January 07, 2004

This Rocks! (no pun intended)

NASA's Stardust spacecraft is headed home after it's flyby mission to collect samples from a comet.

An estimated 10 million particles of dust traveling at six times the speed of a rifle bullet blasted the spacecraft as it flew past the comet Wild 2, members of the mission said. Stardust shot 72 black-and-white pictures of the dark nucleus of Wild 2 during Friday's swoop past the frozen ball of ice and rock.
To get its unprecedented close-ups, Stardust flew through the comet's coma, the fuzzy shroud of gas and dust that envelops it. The images show features on the comet's pocked surface as small as 66 feet across, seen from about 150 miles away, said Ray Newburn, a member of the Stardust imaging team.

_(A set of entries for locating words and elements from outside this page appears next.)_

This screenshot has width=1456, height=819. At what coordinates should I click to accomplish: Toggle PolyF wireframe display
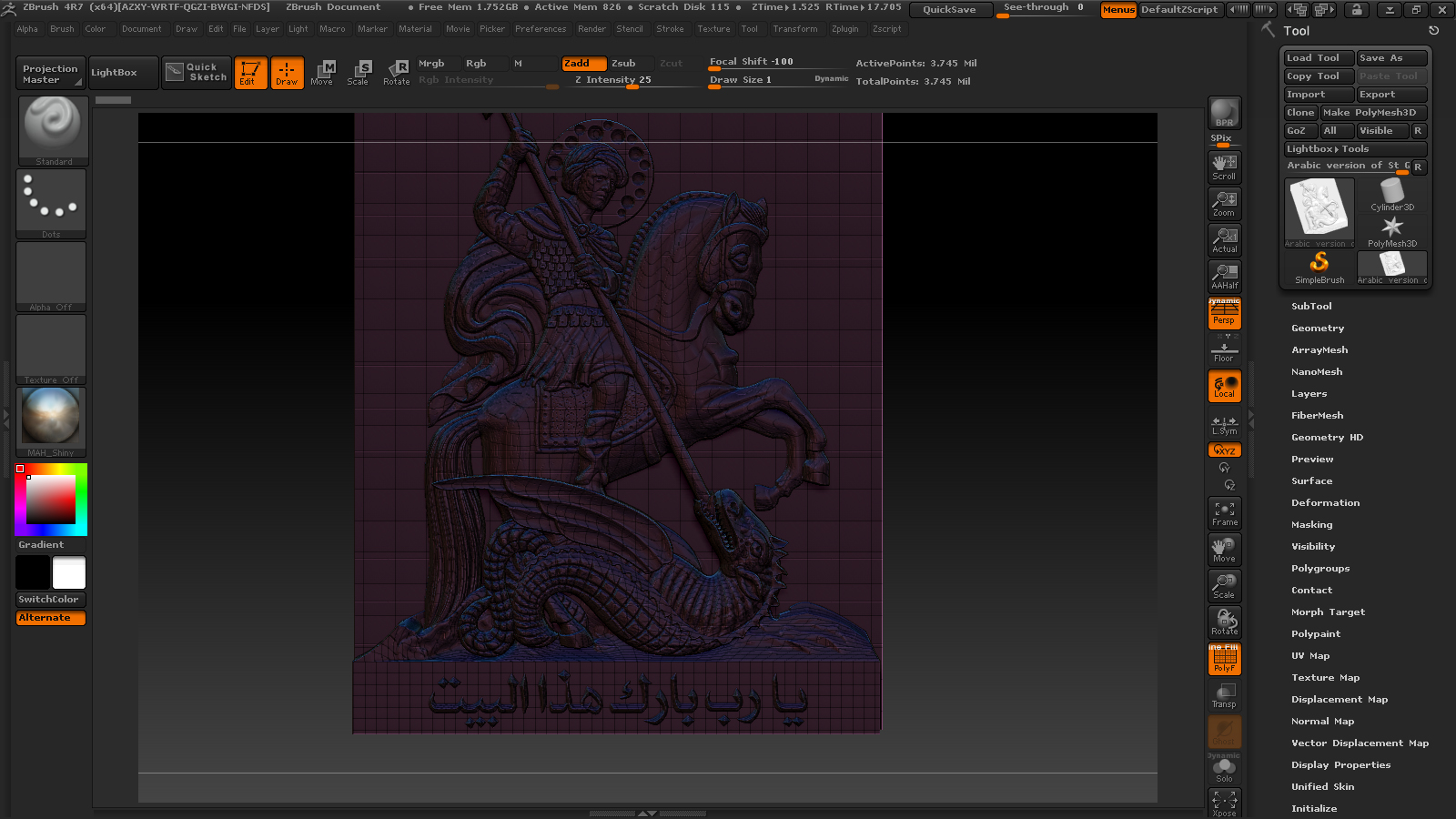pyautogui.click(x=1224, y=660)
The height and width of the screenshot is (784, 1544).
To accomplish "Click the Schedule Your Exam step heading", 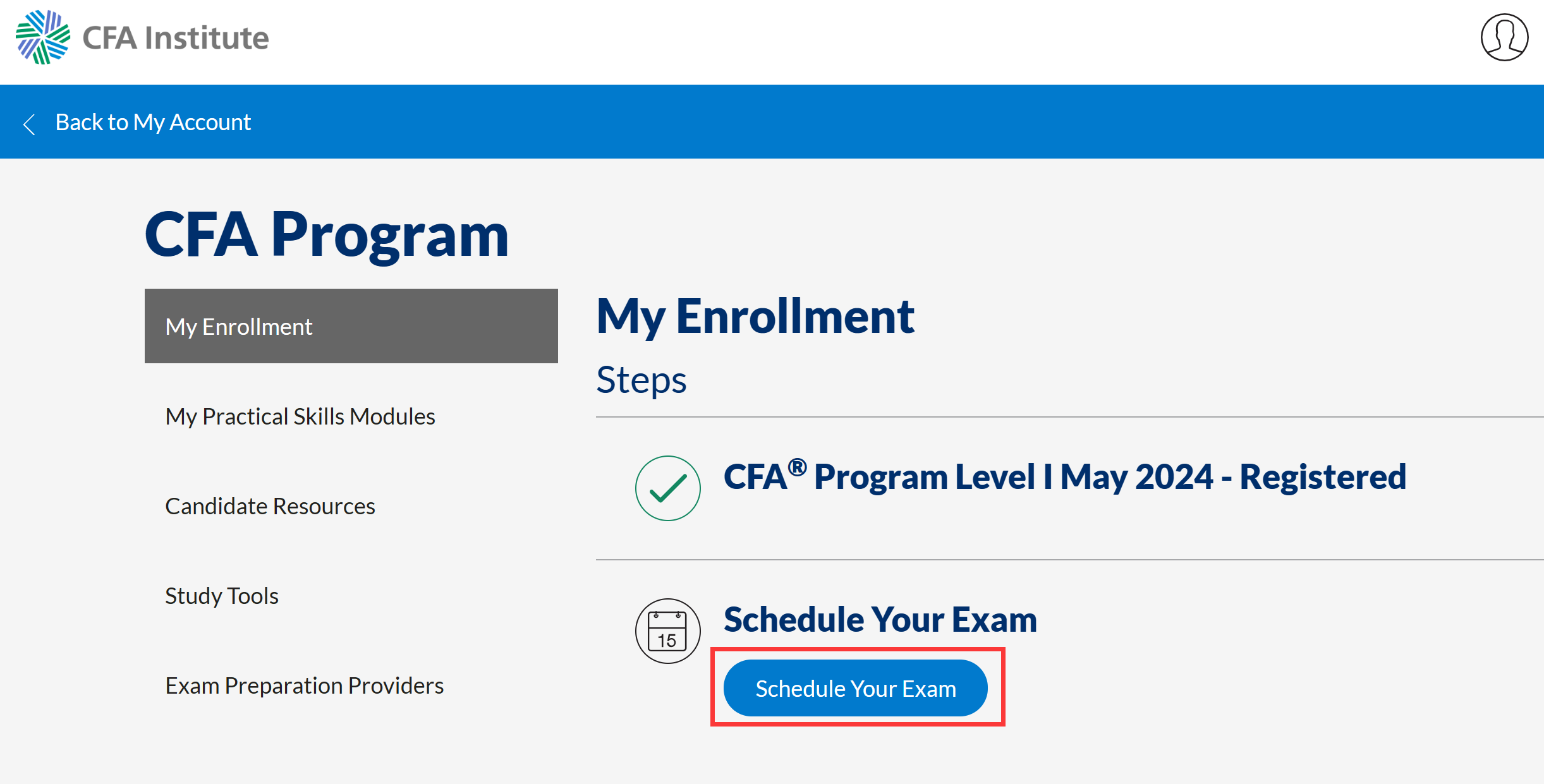I will point(880,619).
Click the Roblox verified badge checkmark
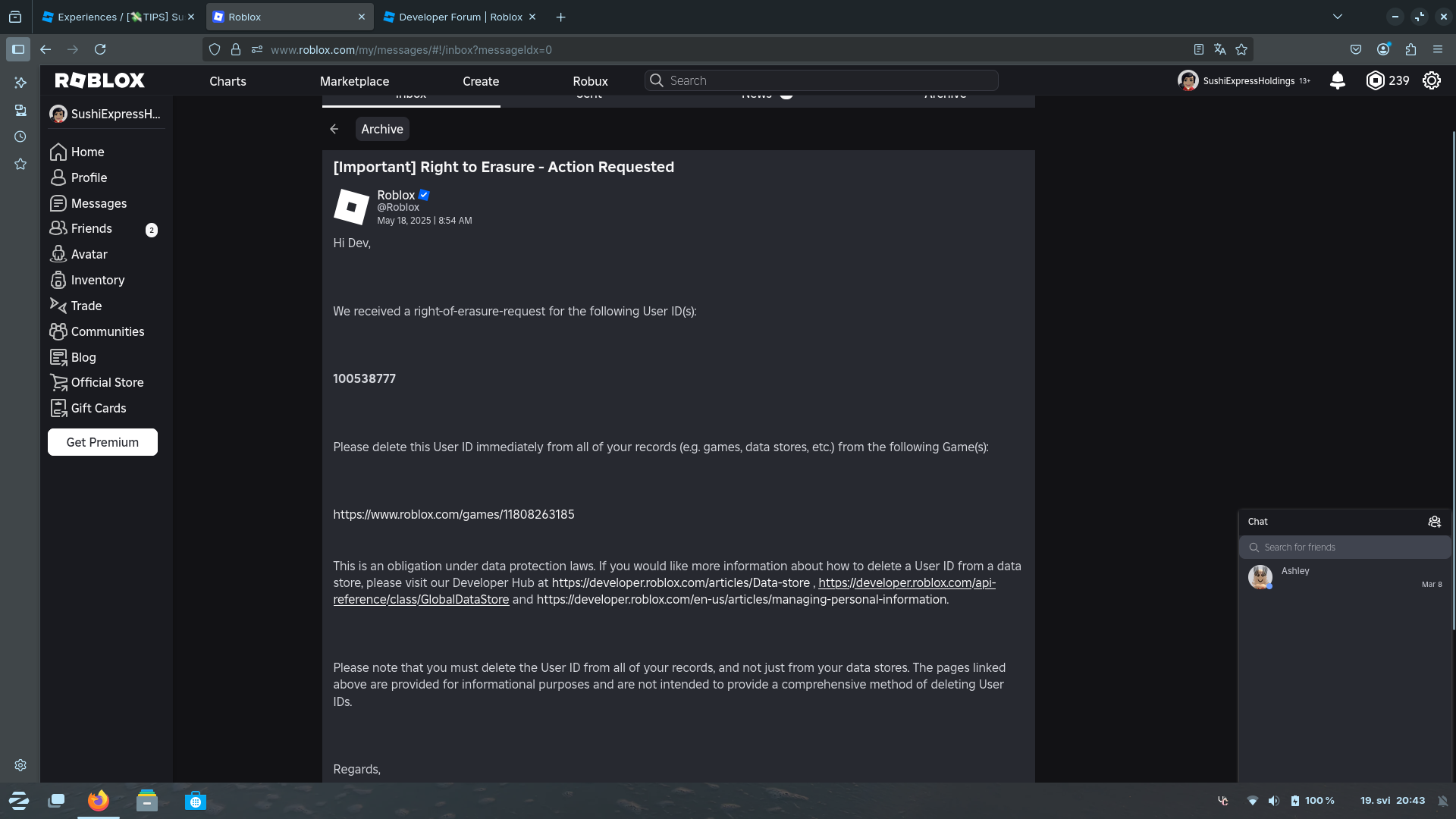The height and width of the screenshot is (819, 1456). tap(424, 195)
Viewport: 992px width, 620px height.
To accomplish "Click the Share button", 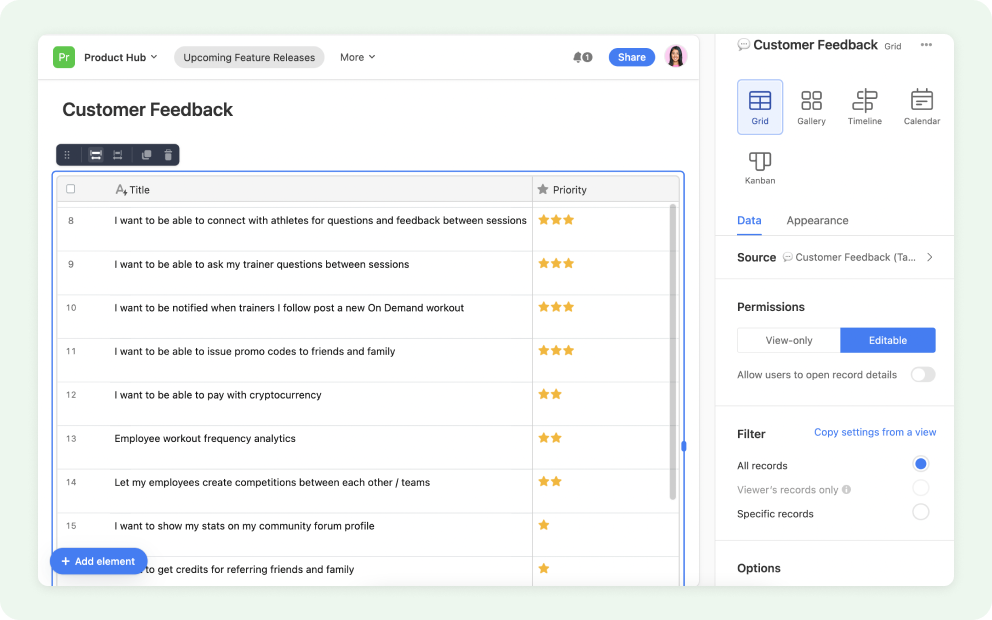I will 631,57.
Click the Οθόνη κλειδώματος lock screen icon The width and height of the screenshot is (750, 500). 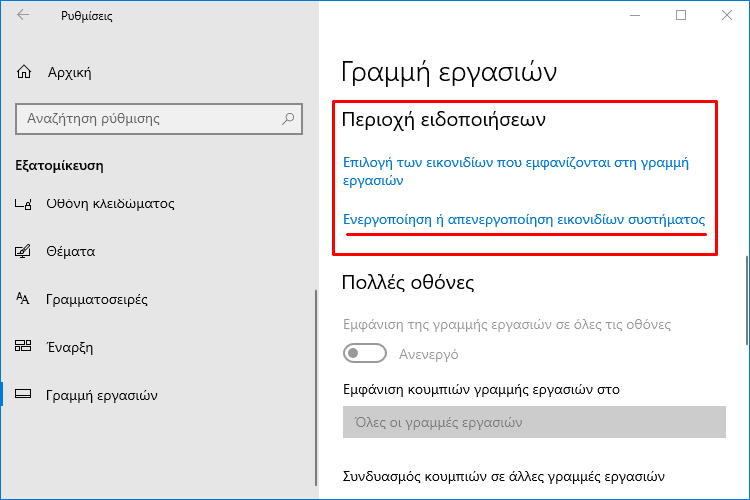23,204
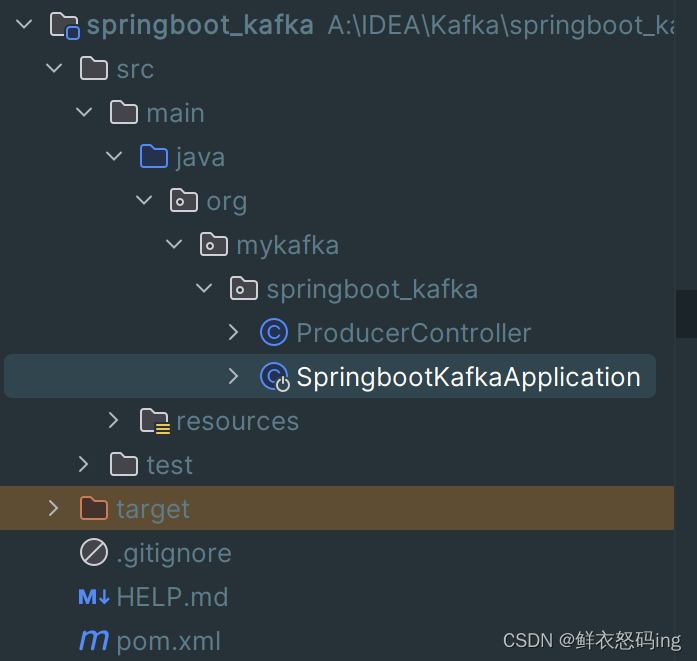Click the springboot_kafka project module icon
This screenshot has width=697, height=661.
tap(65, 25)
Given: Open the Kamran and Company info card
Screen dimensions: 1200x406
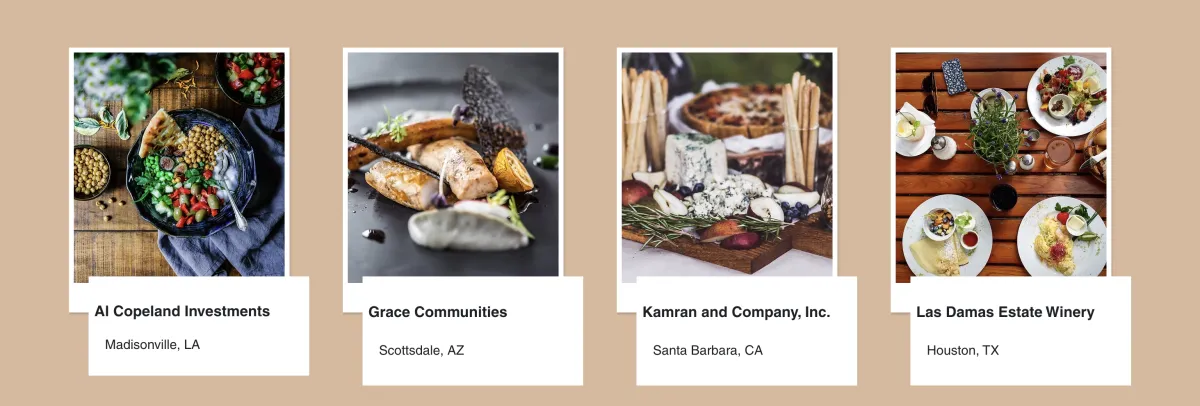Looking at the screenshot, I should (x=747, y=331).
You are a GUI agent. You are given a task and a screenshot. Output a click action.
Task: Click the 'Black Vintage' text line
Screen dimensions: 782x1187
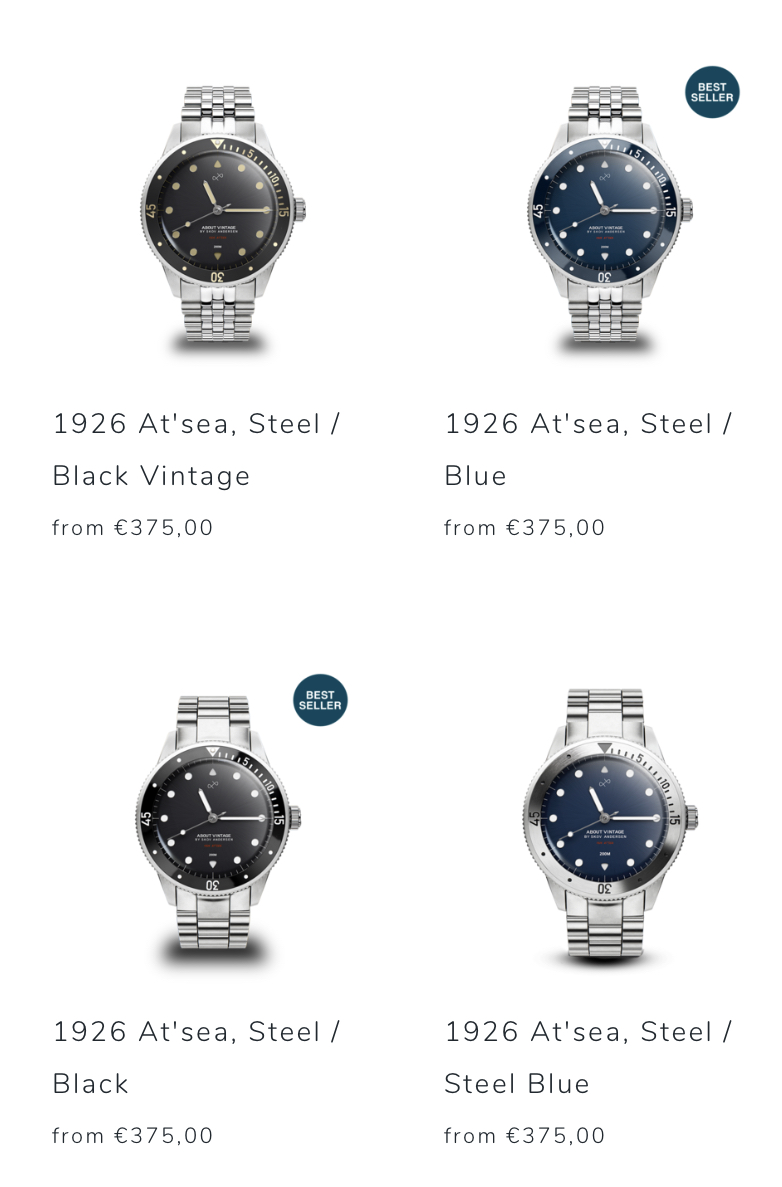[x=151, y=476]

The largest of the particles to strike Stardust's twin bulletproof bumpers was probably the size of a .22-caliber round, scientists said. The spacecraft fired its thrusters about 1,200 times to compensate for the battering it received during the flyby, said Benton Clark, of Lockheed Martin Space Systems, the probe's builder.

Stardust is expected back in 2006. There's lots of good information and more links about the mission and spacecraft at Chris Hall's blog.

Posted by Ted at January 7, 2004 01:20 PM | TrackBack
Comments

I did a little work on Stardust, and it's pretty amazing the spacecraft survived that kind of beating.